◆ Available data ◆

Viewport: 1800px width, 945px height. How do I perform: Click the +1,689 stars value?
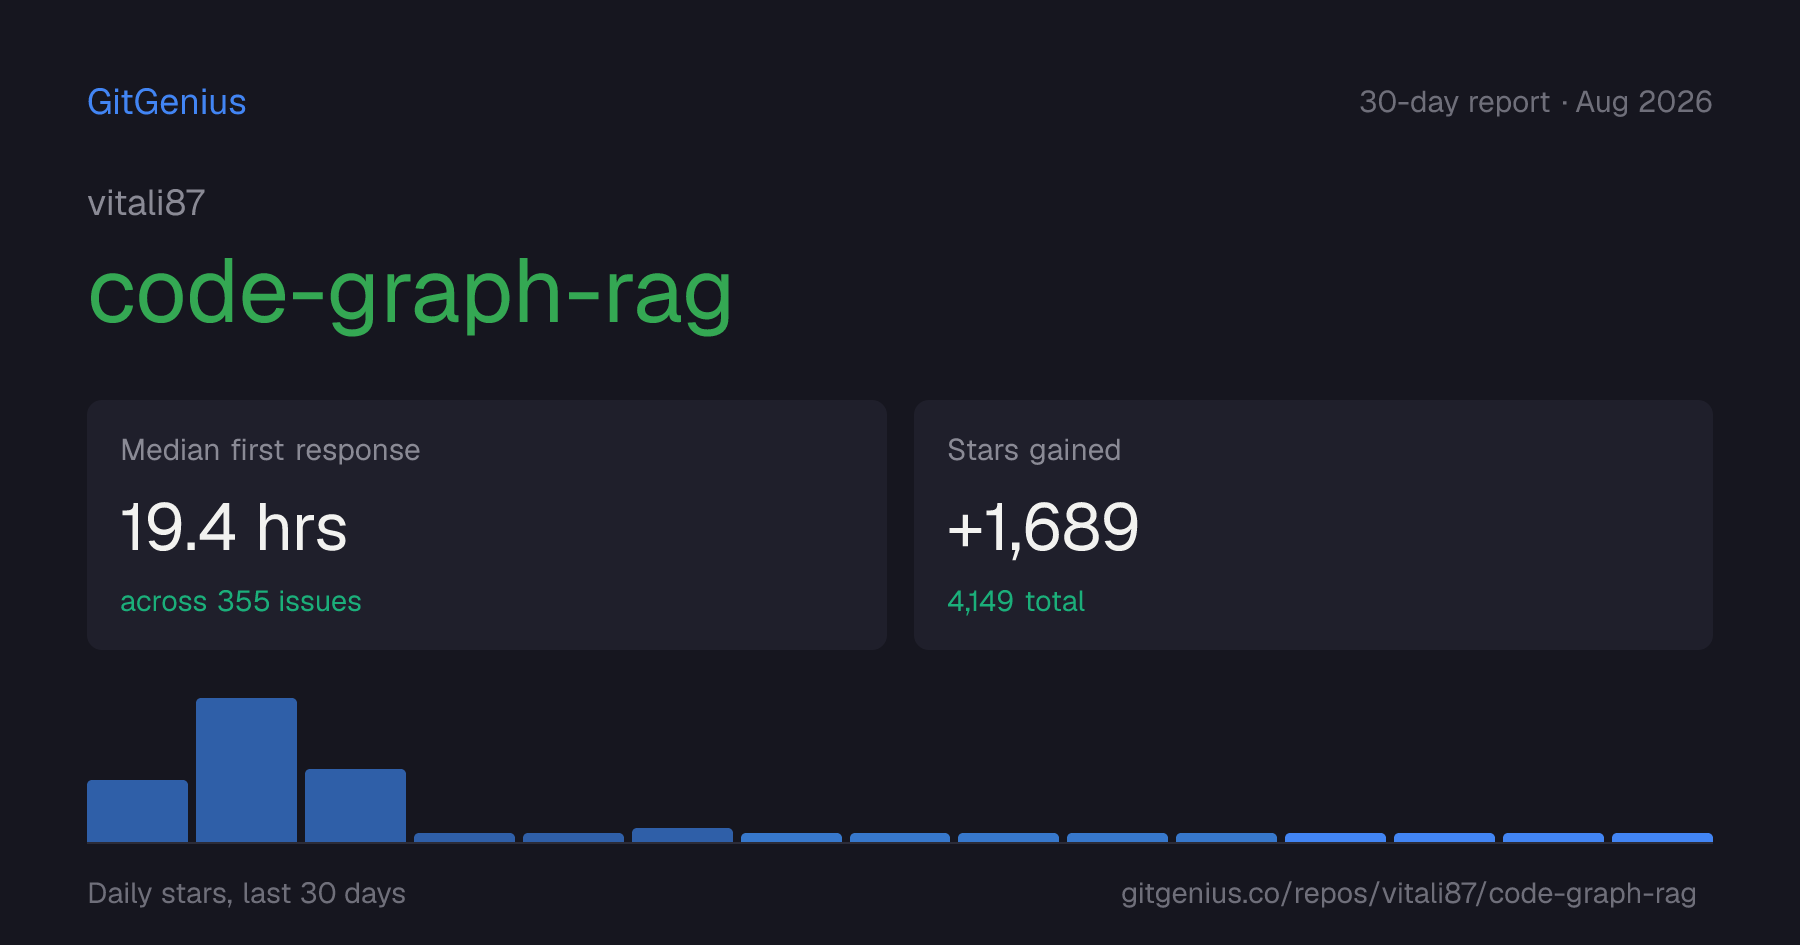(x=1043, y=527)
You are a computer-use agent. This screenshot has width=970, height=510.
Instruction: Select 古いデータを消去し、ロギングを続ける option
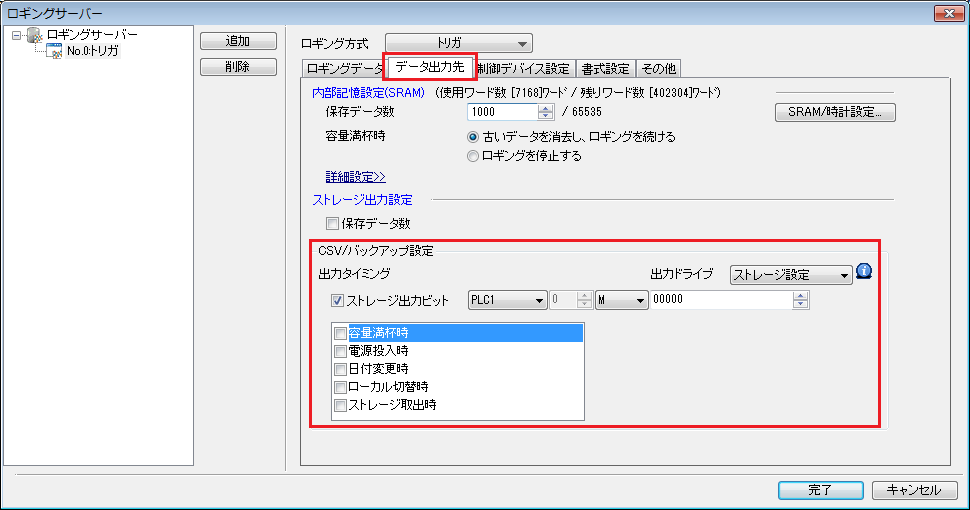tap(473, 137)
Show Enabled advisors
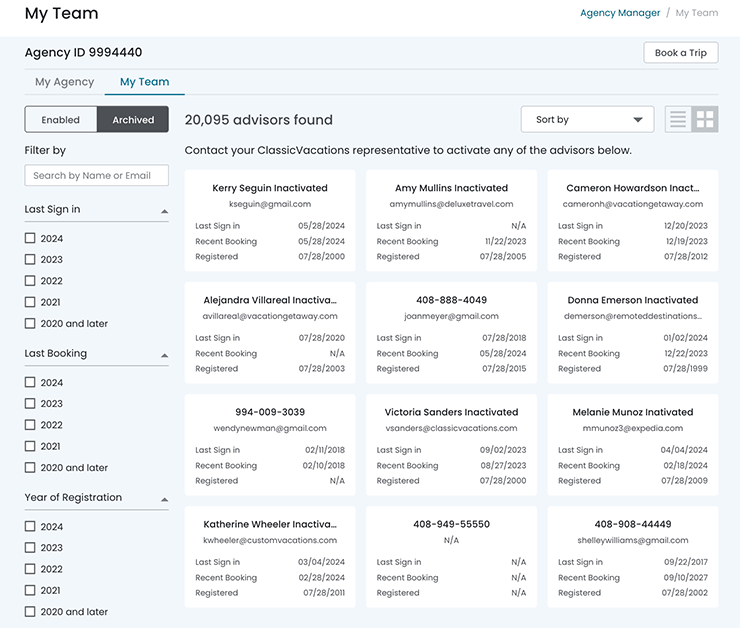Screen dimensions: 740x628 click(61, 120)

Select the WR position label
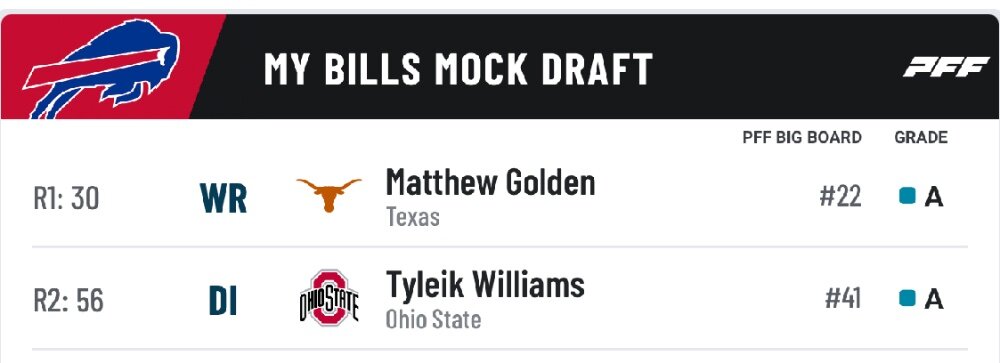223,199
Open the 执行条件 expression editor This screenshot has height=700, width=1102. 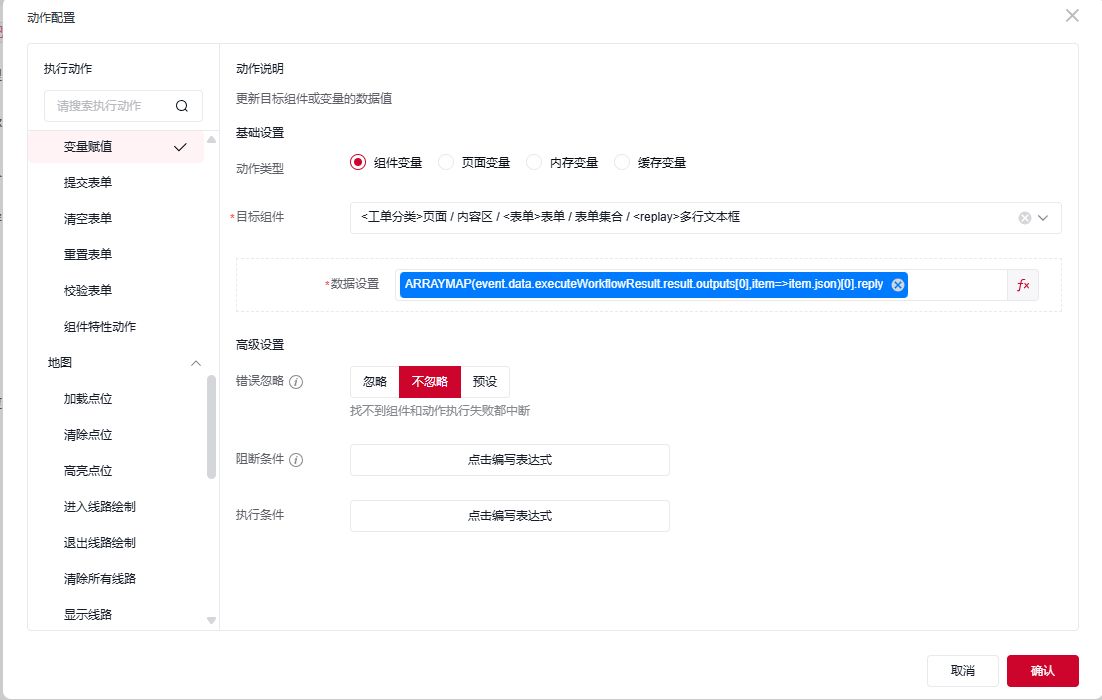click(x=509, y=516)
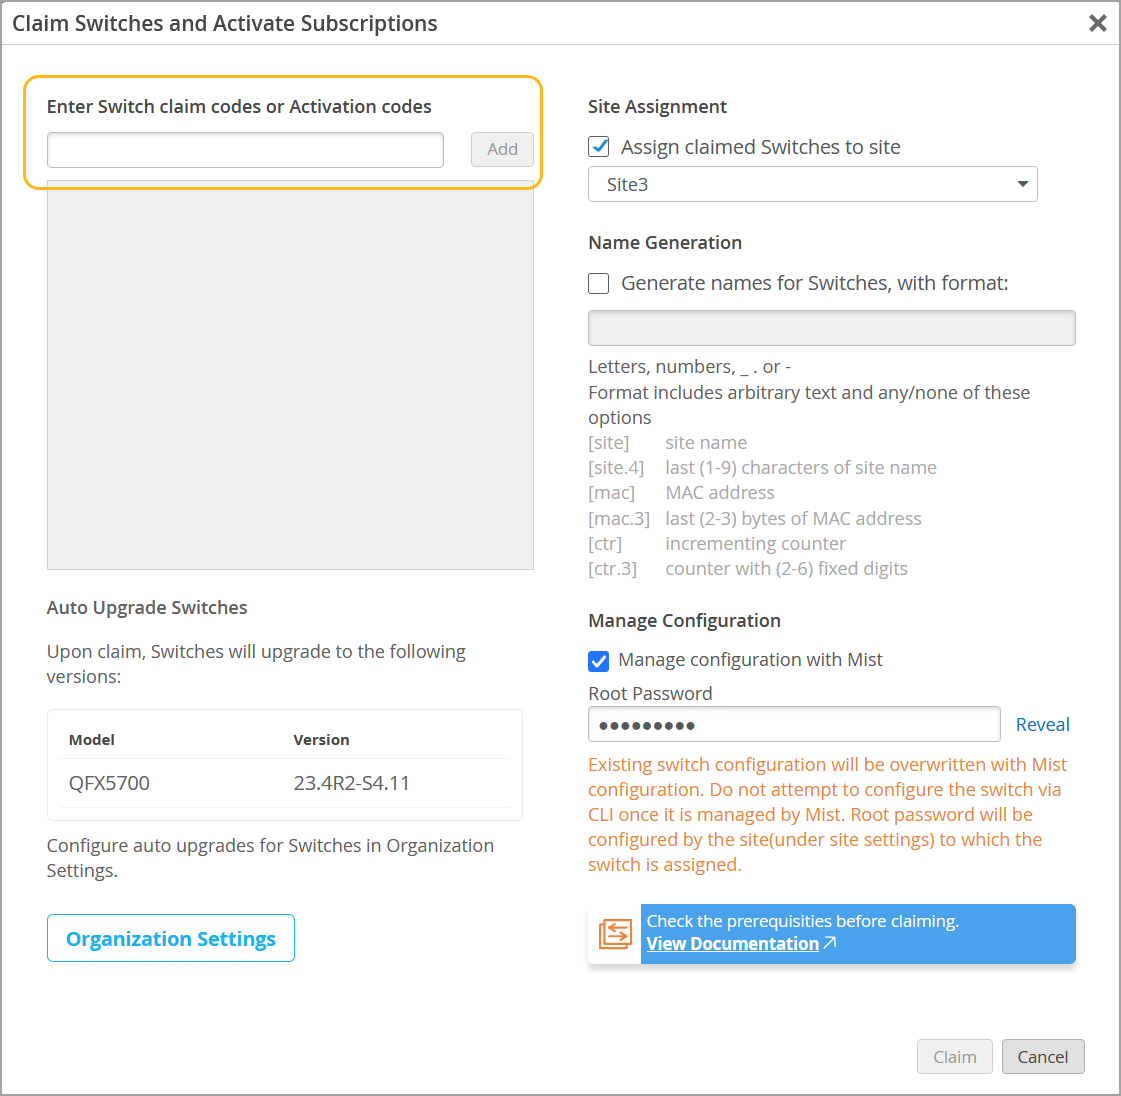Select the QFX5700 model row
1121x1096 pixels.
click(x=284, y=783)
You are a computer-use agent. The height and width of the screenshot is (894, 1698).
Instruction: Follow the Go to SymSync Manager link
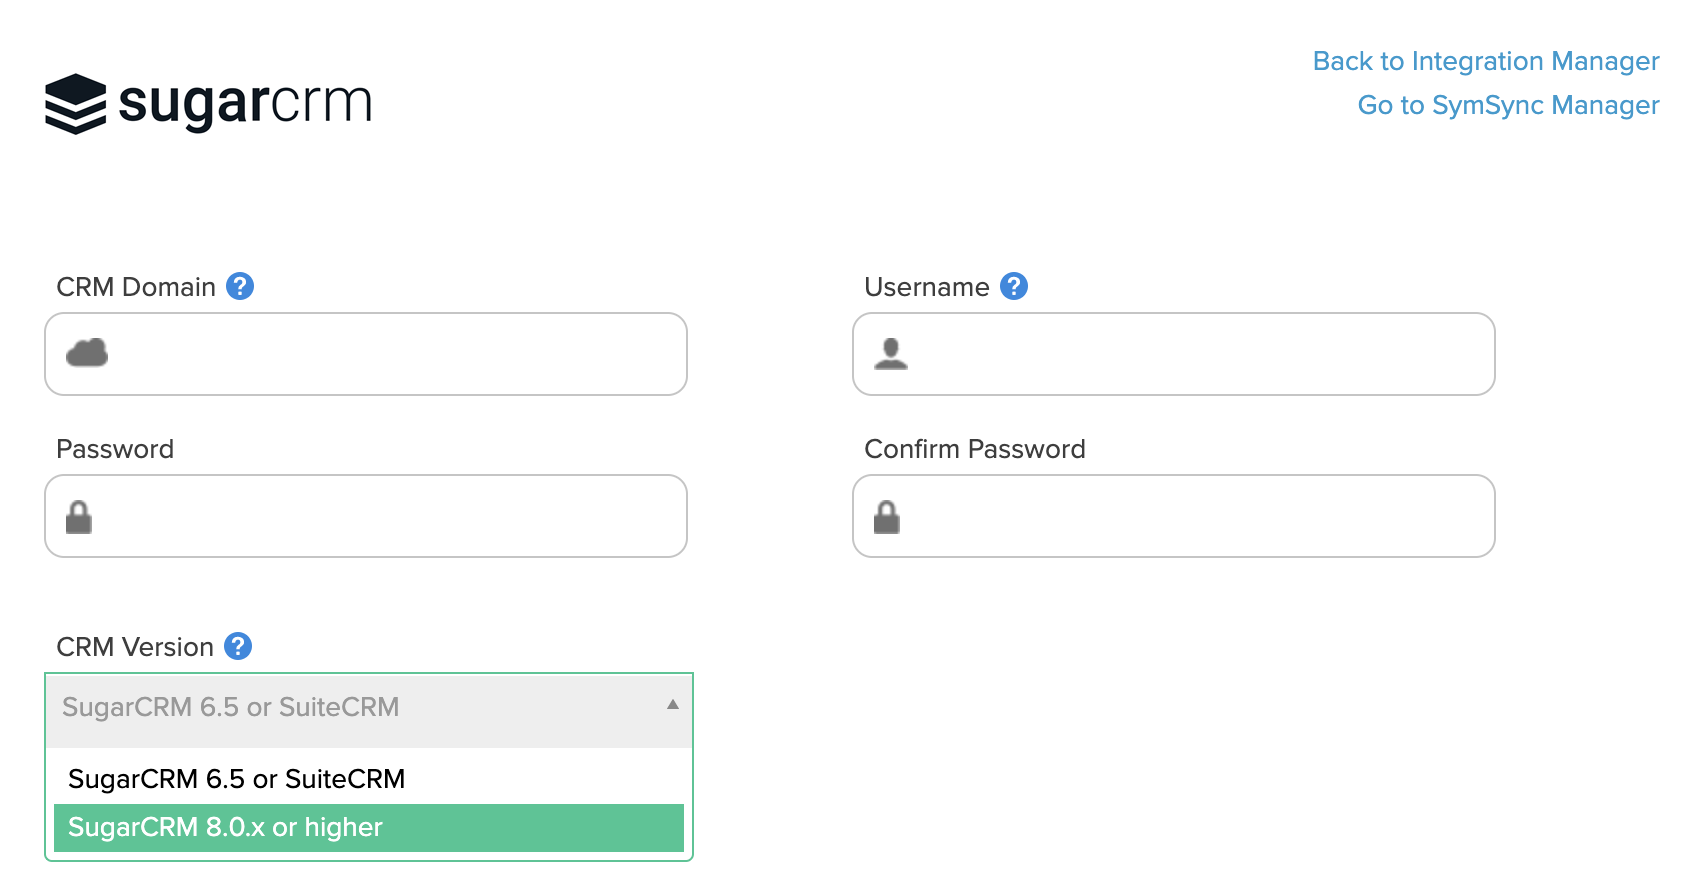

◆ Work required ◆
Search the data above for "agent" and copy every line where it turns up.

◆ Result for this exercise ◆
You are a computer-use agent. This screenshot has width=970, height=510.
You are a computer-use agent. The height and width of the screenshot is (894, 1698).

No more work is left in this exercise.